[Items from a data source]
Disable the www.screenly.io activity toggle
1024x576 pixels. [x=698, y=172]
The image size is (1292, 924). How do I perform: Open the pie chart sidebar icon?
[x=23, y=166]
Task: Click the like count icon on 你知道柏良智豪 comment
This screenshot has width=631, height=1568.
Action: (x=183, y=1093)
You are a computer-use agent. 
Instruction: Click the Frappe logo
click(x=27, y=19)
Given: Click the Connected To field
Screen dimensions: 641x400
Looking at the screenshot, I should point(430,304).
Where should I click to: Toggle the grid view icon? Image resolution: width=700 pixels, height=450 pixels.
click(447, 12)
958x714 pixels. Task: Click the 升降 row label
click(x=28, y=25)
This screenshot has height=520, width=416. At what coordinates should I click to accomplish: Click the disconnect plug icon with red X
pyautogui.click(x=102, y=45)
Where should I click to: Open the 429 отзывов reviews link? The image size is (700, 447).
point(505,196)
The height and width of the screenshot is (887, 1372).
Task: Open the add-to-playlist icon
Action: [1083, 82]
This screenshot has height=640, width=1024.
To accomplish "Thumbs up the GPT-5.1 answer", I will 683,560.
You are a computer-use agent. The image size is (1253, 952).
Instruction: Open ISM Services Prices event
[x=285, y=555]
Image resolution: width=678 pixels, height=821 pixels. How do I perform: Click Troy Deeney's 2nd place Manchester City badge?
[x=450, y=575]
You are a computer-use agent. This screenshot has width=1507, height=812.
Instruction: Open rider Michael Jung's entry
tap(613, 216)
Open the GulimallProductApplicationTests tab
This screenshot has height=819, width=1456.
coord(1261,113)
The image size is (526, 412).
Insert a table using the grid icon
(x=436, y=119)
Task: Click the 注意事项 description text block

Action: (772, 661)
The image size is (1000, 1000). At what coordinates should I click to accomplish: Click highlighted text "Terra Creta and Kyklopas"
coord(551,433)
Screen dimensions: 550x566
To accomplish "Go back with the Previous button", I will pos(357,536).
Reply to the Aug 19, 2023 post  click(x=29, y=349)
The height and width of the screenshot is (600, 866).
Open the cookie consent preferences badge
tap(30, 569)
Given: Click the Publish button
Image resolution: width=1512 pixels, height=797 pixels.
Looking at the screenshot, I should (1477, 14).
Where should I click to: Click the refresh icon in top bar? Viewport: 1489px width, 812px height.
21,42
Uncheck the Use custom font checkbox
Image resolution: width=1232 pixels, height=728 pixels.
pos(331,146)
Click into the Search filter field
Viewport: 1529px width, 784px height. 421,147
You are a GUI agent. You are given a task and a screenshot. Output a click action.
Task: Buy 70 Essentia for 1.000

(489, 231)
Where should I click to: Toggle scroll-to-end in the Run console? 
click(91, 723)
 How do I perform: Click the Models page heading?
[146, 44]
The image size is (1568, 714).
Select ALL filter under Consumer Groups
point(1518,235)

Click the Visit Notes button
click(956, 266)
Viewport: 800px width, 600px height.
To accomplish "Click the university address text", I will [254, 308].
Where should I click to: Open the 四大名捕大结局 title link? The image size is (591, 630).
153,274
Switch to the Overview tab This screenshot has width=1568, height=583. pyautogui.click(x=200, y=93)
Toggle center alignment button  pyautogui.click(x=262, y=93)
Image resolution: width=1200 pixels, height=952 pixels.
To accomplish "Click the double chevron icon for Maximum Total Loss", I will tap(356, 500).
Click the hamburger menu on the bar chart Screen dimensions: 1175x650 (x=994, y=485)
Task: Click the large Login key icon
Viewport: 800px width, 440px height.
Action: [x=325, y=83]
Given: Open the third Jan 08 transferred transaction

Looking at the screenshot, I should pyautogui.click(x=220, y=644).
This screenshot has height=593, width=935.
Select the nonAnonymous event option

— Work to complete —
Once you have read the data above, print all of it again exactly.

— Your solution —
Disable the www.screenly.io activity toggle
1024x576 pixels. [x=698, y=172]
The image size is (1292, 924). How do I perform: Open the pie chart sidebar icon?
[x=23, y=166]
Task: Click the like count icon on 你知道柏良智豪 comment
This screenshot has width=631, height=1568.
Action: (x=183, y=1093)
You are a computer-use agent. 
Instruction: Click the Frappe logo
click(x=27, y=19)
Given: Click the Connected To field
Screen dimensions: 641x400
Looking at the screenshot, I should point(430,304).
Where should I click to: Toggle the grid view icon? Image resolution: width=700 pixels, height=450 pixels.
click(447, 12)
958x714 pixels. Task: Click the 升降 row label
click(x=28, y=25)
This screenshot has height=520, width=416. At what coordinates should I click to accomplish: Click the disconnect plug icon with red X
pyautogui.click(x=102, y=45)
Where should I click to: Open the 429 отзывов reviews link? The image size is (700, 447).
point(505,196)
The height and width of the screenshot is (887, 1372).
Task: Open the add-to-playlist icon
Action: [1083, 82]
This screenshot has height=640, width=1024.
To accomplish "Thumbs up the GPT-5.1 answer", I will 683,560.
You are a computer-use agent. The image size is (1253, 952).
Instruction: Open ISM Services Prices event
[x=285, y=555]
Image resolution: width=678 pixels, height=821 pixels. How do I perform: Click Troy Deeney's 2nd place Manchester City badge?
[x=450, y=575]
You are a computer-use agent. This screenshot has width=1507, height=812.
Instruction: Open rider Michael Jung's entry
tap(613, 216)
Open the GulimallProductApplicationTests tab
This screenshot has height=819, width=1456.
coord(1261,113)
The image size is (526, 412).
Insert a table using the grid icon
(x=436, y=119)
Task: Click the 注意事项 description text block

Action: (772, 661)
The image size is (1000, 1000). At what coordinates should I click to accomplish: Click highlighted text "Terra Creta and Kyklopas"
coord(551,433)
Screen dimensions: 550x566
To accomplish "Go back with the Previous button", I will pos(357,536).
Reply to the Aug 19, 2023 post  click(x=29, y=349)
The height and width of the screenshot is (600, 866).
Open the cookie consent preferences badge
tap(30, 569)
Given: Click the Publish button
Image resolution: width=1512 pixels, height=797 pixels.
Looking at the screenshot, I should (1477, 14).
Where should I click to: Click the refresh icon in top bar? Viewport: 1489px width, 812px height.
21,42
Uncheck the Use custom font checkbox
Image resolution: width=1232 pixels, height=728 pixels.
pos(331,146)
Click into the Search filter field
Viewport: 1529px width, 784px height. 421,147
You are a GUI agent. You are given a task and a screenshot. Output a click action.
Task: Buy 70 Essentia for 1.000

(489, 231)
Where should I click to: Toggle scroll-to-end in the Run console? 
click(91, 723)
 How do I perform: Click the Models page heading?
[146, 44]
The image size is (1568, 714).
Select ALL filter under Consumer Groups
point(1518,235)

Click the Visit Notes button
click(956, 266)
Viewport: 800px width, 600px height.
To accomplish "Click the university address text", I will [254, 308].
Where should I click to: Open the 四大名捕大结局 title link? The image size is (591, 630).
153,274
Switch to the Overview tab This screenshot has width=1568, height=583. pyautogui.click(x=200, y=93)
Toggle center alignment button  pyautogui.click(x=262, y=93)
Image resolution: width=1200 pixels, height=952 pixels.
To accomplish "Click the double chevron icon for Maximum Total Loss", I will tap(356, 500).
Click the hamburger menu on the bar chart Screen dimensions: 1175x650 (x=994, y=485)
Task: Click the large Login key icon
Viewport: 800px width, 440px height.
Action: [x=325, y=83]
Given: Open the third Jan 08 transferred transaction

Looking at the screenshot, I should pyautogui.click(x=220, y=644).
This screenshot has height=593, width=935.
Select the nonAnonymous event option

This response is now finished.